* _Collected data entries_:
________________

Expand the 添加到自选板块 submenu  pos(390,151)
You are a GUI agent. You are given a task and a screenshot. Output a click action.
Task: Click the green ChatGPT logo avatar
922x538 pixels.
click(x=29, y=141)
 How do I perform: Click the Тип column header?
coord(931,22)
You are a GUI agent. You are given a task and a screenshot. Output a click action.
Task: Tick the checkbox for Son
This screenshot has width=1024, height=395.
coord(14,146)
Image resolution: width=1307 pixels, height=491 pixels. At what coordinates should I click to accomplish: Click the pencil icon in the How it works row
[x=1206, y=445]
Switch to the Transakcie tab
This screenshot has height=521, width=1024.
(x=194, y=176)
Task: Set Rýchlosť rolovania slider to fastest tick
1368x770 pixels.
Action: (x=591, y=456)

________________

* _EXERCISE DESCRIPTION_:
Every entry above should be transcribed exactly and in full.

* _SOLUTION TO THE PROBLEM_:
Expand the 添加到自选板块 submenu  pos(390,151)
You are a GUI agent. You are given a task and a screenshot. Output a click action.
Task: Click the green ChatGPT logo avatar
922x538 pixels.
click(x=29, y=141)
 How do I perform: Click the Тип column header?
coord(931,22)
You are a GUI agent. You are given a task and a screenshot. Output a click action.
Task: Tick the checkbox for Son
This screenshot has width=1024, height=395.
coord(14,146)
Image resolution: width=1307 pixels, height=491 pixels. At what coordinates should I click to accomplish: Click the pencil icon in the How it works row
[x=1206, y=445]
Switch to the Transakcie tab
This screenshot has height=521, width=1024.
(x=194, y=176)
Task: Set Rýchlosť rolovania slider to fastest tick
1368x770 pixels.
Action: (x=591, y=456)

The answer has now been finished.